This Bull is back
Rita Arndt and the Bulls can’t seem to stay away from each other.
A member of the cross-country team and a distance runner for the track squad, Arndt earned her degree in public relations in 2001. She then went back home to Michigan and was all ready to head off to grad school. However, when Bulls coach Greg Thiel offered Arndt the opportunity to be an assistant, it was an offer she couldn’t refuse.
“I applied last year to Colorado and got accepted and was planning on (going to grad school there) this year, and then Greg called me in April,” Arndt said. “It just happened to be my first year back in Michigan, and it was the middle of April and it was snowing. It was snowing torturously. I had been dealing with snow all year long, and it was cold and bitter. He called and was like, ‘It’s 70 degrees out here. You want to be a coach?’ ‘Yeah, I sure do want to do it.'”
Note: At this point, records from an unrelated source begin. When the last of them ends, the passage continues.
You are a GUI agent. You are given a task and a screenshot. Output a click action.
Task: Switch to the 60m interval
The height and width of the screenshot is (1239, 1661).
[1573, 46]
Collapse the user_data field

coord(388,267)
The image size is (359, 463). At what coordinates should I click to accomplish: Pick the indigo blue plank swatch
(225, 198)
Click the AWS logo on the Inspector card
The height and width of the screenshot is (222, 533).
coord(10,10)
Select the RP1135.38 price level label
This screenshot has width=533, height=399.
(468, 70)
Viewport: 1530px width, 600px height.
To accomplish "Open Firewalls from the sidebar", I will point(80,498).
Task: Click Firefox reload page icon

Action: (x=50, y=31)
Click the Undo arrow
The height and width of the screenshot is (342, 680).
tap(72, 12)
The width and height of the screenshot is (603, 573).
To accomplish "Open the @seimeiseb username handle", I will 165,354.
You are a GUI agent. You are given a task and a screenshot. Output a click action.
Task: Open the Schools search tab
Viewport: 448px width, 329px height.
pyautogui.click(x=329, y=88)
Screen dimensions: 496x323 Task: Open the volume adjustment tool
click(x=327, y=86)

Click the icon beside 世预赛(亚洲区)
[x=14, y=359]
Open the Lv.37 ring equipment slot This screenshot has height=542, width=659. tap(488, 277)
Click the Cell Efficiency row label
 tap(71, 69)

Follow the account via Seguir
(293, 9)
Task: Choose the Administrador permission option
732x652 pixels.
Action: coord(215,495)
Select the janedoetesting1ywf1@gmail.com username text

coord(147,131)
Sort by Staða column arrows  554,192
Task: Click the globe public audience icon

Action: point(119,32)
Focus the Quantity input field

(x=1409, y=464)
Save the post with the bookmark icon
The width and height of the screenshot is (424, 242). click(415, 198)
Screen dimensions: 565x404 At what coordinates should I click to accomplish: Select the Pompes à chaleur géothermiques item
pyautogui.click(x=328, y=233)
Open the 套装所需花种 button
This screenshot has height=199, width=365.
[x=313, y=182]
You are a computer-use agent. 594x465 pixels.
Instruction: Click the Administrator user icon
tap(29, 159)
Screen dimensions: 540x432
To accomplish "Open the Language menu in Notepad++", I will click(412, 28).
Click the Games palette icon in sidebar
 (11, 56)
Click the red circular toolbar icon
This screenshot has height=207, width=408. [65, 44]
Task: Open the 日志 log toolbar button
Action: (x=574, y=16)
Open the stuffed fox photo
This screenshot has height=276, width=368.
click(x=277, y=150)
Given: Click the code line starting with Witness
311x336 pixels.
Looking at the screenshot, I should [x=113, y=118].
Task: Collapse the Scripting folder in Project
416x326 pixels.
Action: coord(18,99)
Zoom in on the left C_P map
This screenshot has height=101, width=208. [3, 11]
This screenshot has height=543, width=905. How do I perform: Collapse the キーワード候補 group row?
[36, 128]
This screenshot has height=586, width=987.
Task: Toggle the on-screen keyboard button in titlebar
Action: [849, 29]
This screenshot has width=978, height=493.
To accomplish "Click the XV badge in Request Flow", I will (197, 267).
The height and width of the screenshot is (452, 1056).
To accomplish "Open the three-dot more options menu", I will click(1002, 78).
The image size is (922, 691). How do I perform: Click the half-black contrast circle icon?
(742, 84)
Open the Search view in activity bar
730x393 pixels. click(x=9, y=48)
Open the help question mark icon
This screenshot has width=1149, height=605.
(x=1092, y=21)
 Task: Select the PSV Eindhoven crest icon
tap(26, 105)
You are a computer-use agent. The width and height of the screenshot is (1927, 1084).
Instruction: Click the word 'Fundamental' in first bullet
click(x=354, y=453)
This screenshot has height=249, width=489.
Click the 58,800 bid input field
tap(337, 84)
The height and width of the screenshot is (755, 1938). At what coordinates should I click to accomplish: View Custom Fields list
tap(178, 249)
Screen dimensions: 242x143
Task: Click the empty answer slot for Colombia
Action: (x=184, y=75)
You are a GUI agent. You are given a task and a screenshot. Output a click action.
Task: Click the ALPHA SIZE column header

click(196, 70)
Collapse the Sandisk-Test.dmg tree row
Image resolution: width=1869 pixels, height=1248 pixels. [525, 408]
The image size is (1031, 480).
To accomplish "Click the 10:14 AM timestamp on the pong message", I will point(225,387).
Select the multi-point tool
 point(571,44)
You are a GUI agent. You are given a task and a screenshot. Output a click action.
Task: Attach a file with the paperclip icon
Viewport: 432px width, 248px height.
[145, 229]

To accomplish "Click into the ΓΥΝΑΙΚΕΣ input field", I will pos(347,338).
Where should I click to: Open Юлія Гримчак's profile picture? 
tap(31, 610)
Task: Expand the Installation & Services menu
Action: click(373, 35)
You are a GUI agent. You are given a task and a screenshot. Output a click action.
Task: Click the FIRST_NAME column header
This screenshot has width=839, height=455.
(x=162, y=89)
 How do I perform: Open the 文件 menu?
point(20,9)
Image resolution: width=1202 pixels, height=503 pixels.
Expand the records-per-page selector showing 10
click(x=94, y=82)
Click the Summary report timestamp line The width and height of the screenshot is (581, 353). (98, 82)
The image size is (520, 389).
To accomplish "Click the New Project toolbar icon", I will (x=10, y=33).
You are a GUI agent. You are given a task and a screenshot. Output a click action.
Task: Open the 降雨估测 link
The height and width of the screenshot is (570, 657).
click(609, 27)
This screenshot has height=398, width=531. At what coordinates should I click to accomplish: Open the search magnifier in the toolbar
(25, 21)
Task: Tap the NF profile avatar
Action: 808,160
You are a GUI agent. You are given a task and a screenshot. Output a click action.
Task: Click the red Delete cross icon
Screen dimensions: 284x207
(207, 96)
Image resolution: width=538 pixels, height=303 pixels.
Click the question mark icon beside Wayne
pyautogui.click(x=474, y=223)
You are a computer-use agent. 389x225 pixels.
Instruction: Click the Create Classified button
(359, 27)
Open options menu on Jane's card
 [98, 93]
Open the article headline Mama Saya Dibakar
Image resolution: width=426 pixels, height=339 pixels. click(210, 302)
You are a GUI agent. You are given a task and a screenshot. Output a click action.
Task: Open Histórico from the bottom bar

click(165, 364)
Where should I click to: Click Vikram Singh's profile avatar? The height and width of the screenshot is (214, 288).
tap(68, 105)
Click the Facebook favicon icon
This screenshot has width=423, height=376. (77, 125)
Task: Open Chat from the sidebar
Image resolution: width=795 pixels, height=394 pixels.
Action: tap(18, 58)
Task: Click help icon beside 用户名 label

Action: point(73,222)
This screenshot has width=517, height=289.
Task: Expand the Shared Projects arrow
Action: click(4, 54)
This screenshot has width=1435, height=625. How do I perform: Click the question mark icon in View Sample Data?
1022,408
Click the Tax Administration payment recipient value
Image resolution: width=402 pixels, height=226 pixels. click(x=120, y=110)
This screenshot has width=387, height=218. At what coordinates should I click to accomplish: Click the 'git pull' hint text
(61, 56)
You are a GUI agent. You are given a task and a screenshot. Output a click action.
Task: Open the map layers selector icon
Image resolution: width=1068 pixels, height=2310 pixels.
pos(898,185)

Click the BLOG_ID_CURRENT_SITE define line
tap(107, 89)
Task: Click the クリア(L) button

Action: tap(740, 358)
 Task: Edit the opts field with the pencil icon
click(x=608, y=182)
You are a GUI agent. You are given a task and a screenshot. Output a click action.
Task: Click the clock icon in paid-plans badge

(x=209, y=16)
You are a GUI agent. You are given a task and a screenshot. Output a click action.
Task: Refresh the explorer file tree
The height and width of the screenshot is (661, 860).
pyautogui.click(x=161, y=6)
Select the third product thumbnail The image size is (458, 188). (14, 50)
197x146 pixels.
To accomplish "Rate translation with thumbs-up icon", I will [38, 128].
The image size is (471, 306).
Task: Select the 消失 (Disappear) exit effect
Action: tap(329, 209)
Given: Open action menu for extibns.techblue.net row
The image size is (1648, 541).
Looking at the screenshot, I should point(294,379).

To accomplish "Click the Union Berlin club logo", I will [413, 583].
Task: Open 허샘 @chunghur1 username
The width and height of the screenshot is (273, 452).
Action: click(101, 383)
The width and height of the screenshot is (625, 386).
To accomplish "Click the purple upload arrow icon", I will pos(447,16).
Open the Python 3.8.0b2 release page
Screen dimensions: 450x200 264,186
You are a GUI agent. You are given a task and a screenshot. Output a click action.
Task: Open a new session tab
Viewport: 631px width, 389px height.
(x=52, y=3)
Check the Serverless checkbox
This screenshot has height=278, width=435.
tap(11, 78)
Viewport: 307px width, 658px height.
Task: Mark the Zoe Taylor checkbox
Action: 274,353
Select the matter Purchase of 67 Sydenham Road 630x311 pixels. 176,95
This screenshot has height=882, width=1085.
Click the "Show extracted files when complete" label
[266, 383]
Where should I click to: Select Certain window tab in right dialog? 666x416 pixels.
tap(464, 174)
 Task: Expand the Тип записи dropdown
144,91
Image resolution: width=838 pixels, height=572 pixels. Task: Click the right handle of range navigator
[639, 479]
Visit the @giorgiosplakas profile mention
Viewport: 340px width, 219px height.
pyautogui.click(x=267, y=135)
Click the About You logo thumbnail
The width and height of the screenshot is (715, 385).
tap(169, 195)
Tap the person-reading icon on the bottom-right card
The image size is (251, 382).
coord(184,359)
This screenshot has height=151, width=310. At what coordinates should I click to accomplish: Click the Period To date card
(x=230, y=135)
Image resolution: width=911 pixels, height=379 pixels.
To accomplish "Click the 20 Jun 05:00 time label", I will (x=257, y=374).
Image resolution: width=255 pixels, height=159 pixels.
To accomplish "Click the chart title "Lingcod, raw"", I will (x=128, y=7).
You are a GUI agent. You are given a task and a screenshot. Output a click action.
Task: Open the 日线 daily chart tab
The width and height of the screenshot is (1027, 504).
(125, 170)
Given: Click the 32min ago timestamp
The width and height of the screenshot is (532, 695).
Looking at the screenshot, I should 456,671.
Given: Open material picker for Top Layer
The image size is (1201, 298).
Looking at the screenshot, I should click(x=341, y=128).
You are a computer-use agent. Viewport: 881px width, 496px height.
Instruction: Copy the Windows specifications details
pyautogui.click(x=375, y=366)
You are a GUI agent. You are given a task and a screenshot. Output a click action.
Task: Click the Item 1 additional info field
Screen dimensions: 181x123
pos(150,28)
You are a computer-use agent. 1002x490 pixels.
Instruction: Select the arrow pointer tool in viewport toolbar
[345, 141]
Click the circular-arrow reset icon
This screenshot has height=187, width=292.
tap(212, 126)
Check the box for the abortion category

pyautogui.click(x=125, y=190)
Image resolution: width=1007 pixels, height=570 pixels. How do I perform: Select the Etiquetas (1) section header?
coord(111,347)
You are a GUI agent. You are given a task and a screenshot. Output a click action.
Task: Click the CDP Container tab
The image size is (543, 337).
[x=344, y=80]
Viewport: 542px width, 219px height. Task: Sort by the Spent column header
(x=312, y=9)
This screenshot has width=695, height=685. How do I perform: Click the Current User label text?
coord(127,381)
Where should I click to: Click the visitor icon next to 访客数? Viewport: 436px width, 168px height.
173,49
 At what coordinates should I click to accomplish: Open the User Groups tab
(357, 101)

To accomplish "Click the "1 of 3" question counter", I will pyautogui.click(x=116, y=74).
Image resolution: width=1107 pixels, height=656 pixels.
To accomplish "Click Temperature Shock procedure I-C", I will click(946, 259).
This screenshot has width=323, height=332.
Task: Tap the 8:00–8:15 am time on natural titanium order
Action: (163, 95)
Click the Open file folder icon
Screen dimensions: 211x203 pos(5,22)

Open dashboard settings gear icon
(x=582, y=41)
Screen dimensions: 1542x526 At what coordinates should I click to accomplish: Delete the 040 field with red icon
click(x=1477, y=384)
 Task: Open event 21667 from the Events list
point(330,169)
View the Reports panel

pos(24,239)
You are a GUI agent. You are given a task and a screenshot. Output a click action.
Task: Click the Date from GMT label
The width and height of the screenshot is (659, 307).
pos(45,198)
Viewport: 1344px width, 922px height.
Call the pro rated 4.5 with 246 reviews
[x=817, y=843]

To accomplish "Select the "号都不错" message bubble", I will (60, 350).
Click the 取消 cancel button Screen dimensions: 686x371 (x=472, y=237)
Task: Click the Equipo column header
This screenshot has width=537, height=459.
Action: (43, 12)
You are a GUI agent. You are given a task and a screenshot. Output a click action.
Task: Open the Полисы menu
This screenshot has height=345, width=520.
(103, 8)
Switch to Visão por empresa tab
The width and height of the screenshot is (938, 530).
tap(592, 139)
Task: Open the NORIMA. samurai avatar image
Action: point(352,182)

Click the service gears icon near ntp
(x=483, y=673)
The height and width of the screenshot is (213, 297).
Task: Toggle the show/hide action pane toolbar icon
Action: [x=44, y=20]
“I guess I always really wanted to be in athletics,” Arndt said. “I did it at the college level. I didn’t know how to parlay that into a professional career. Academics is a lot more obvious, so I applied to grad school, and I’ll get my academics done, and I figured somehow the athletics end will fall into place.”
It couldn’t go more according to plan for Arndt as she gets reunited with Thiel and some of her former teammates.
“We are extremely excited about Rita joining our staff here at South Florida,” Thiel said. “One of the great things about Rita is that she brings so much energy and enthusiasm that it will certainly be contagious for the rest of the team.”
Arndt seems assured that her former teammates will now be able to accept her in a new role.
“I don’t think it will be a problem with the people I’ve run with because they’re good kids,” Arndt said. “I think they respect me, and they know I respect them. That’s the biggest obstacle you’ll find in coaching is earning respect, and I already have that with them. And it’s mutual.”
Arndt definitely has an advantage since she is very familiar with the Bulls’ schedule. She began her career at Michigan State, but after one year and a redshirt season, trouble with the NCAA got her coach fired. Faced with an uncertain future with the Spartans, Arndt decided to transfer and looked at USF on a whim. With the Bulls, Arndt helped the cross-country team make three straight NCAA championship appearances. Arndt also ran the 1,500 and the 3,000 meters for the track team, as well as the indoor mile. From her days as a competitive runner for the Bulls, Arndt realizes the pressure and fatigue her runners will have to endure.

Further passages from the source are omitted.